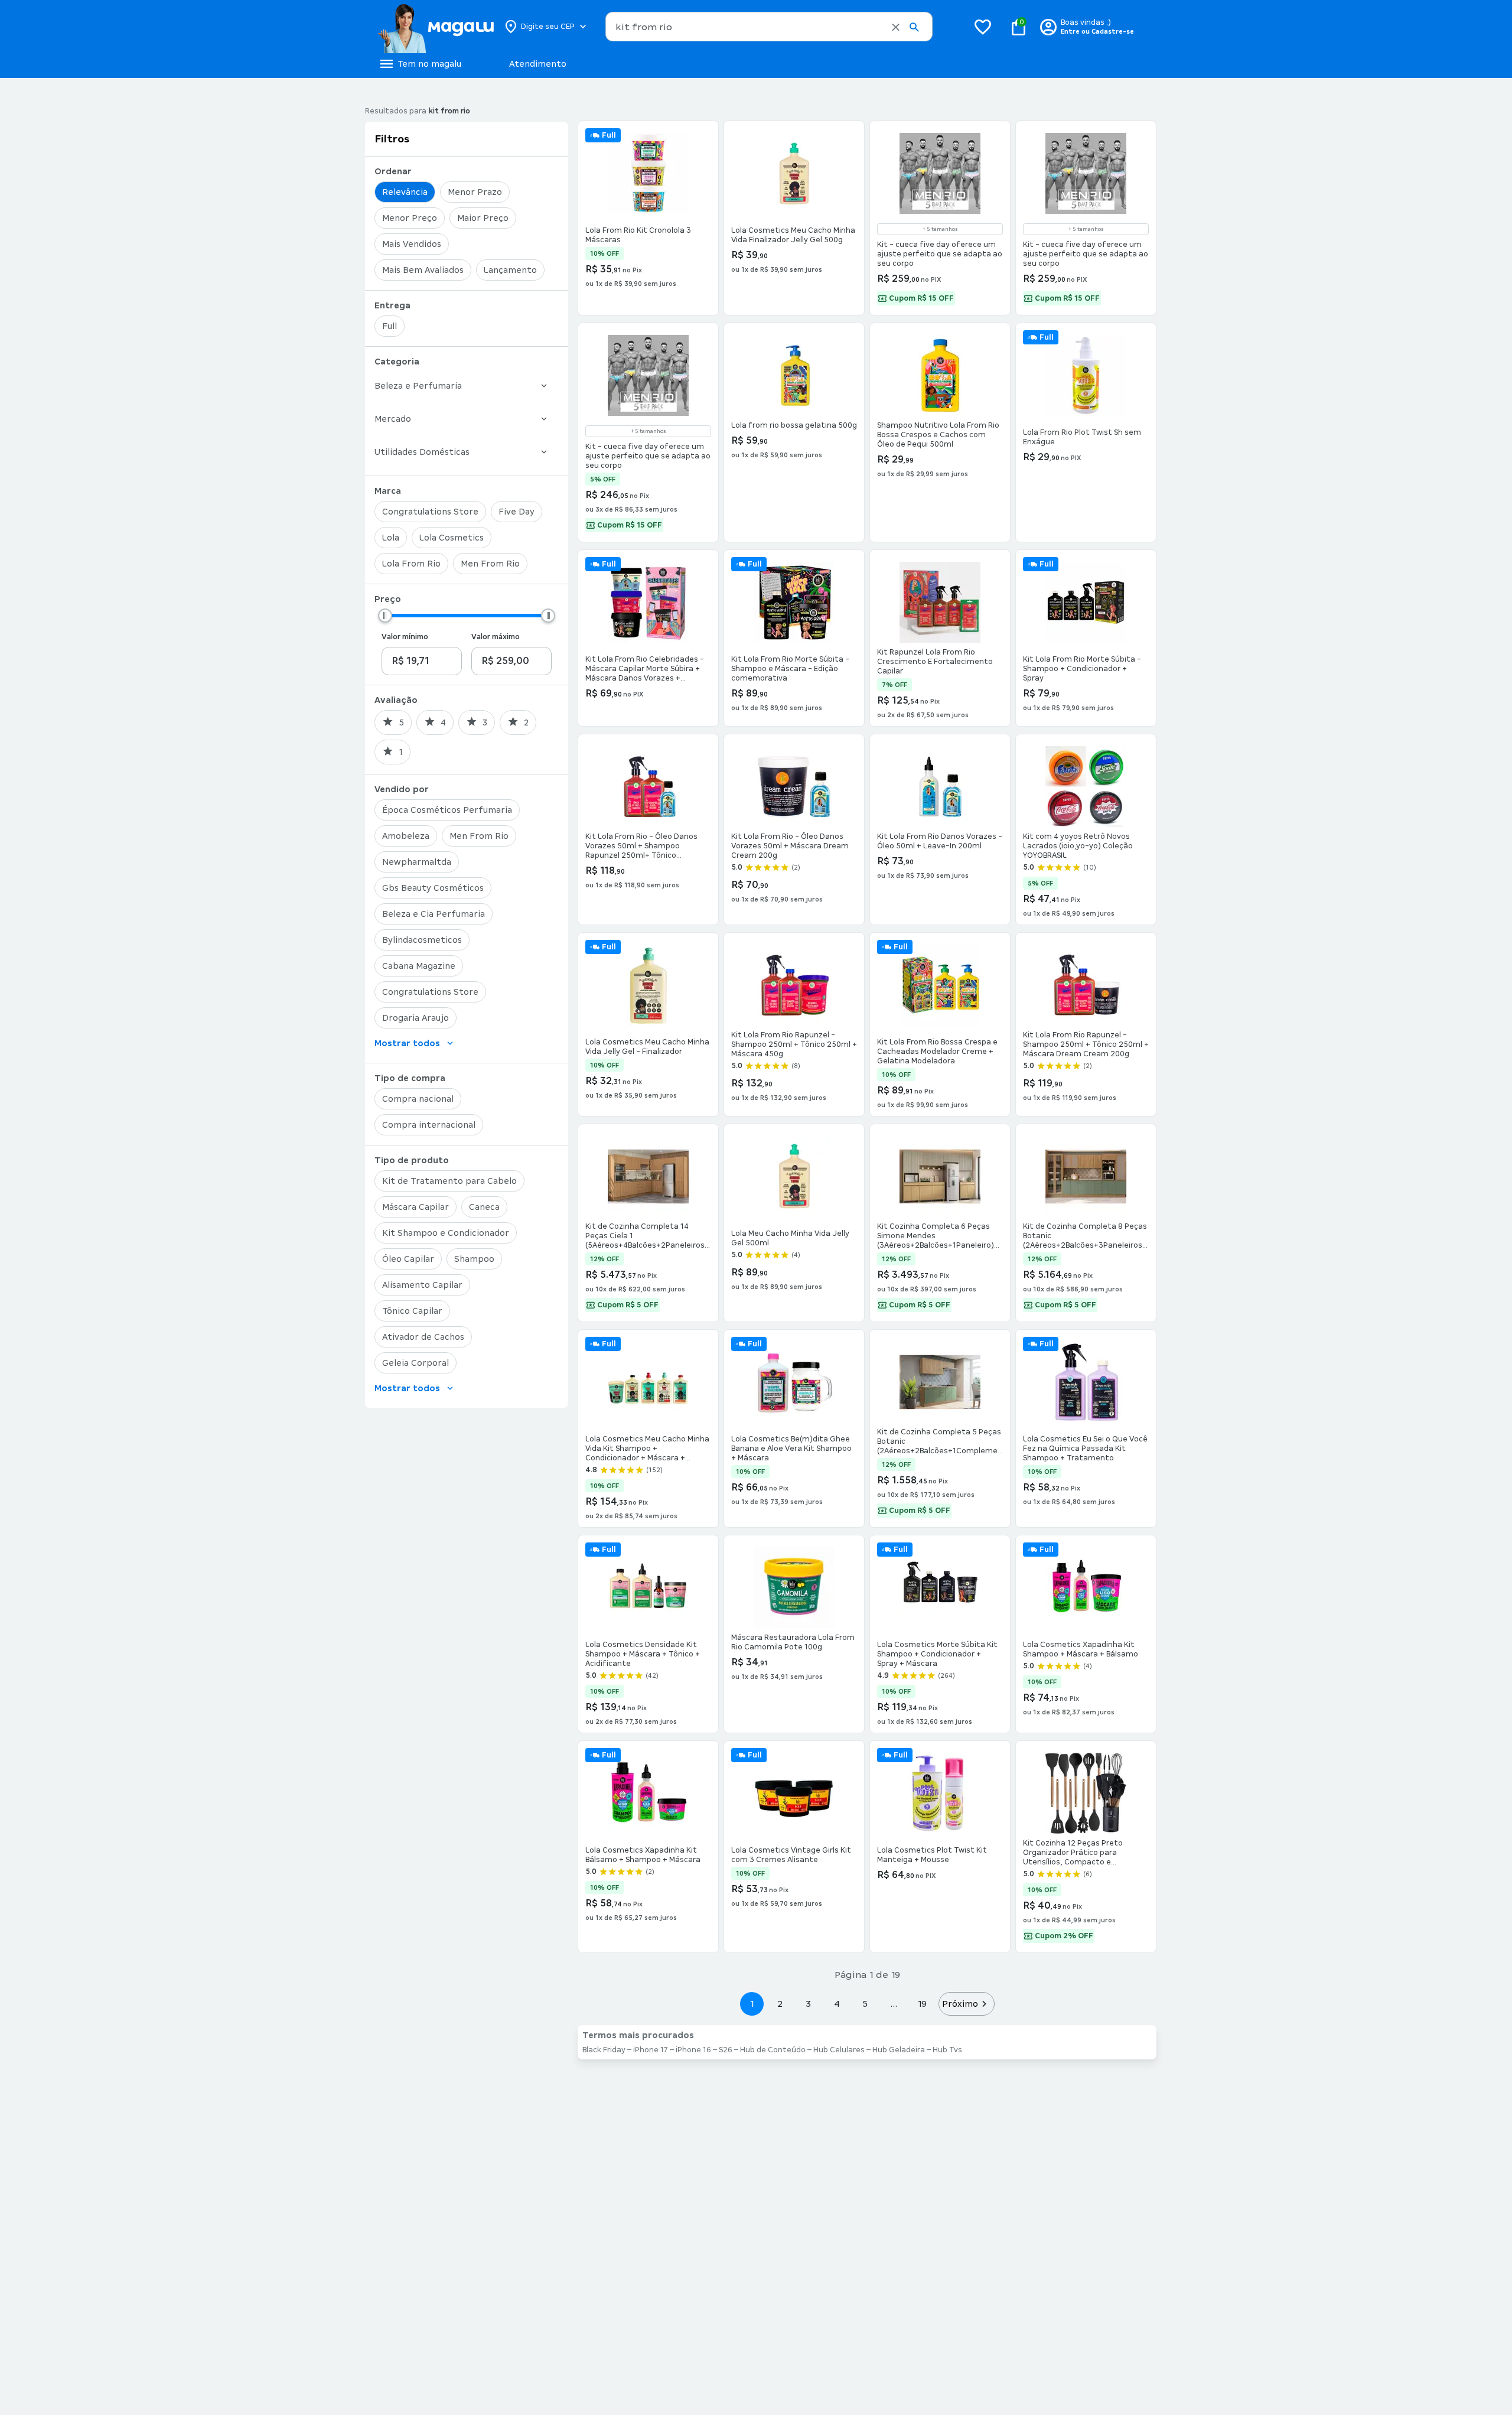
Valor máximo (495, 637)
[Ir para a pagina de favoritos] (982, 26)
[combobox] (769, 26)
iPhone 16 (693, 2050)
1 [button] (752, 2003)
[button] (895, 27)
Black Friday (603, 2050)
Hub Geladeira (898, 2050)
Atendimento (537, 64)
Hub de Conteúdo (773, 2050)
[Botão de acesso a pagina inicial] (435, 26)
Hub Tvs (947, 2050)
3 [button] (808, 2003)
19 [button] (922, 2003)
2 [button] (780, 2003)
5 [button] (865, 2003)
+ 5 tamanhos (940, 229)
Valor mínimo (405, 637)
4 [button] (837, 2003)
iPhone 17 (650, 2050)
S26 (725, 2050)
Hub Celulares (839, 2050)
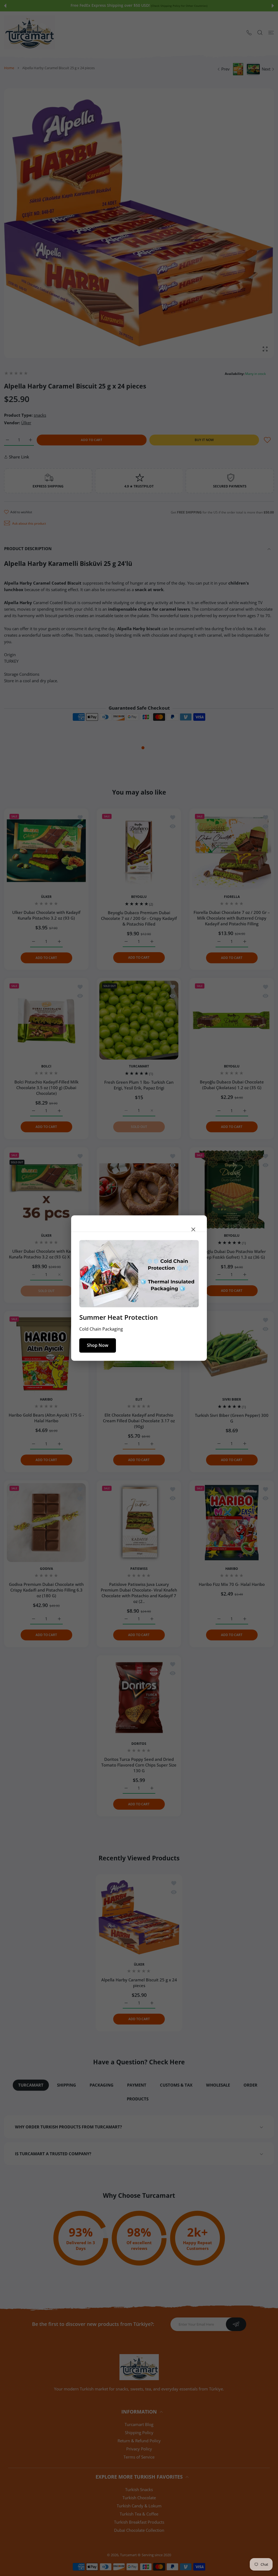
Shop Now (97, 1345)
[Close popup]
-=-=-=-=-
**EXERCISE DIRECTIONS:**
Return each line in the records that holds the string "pagina".

**COMPLETED EXERCISE:**
[Ir para a pagina de favoritos] (982, 26)
[Botão de acesso a pagina inicial] (435, 26)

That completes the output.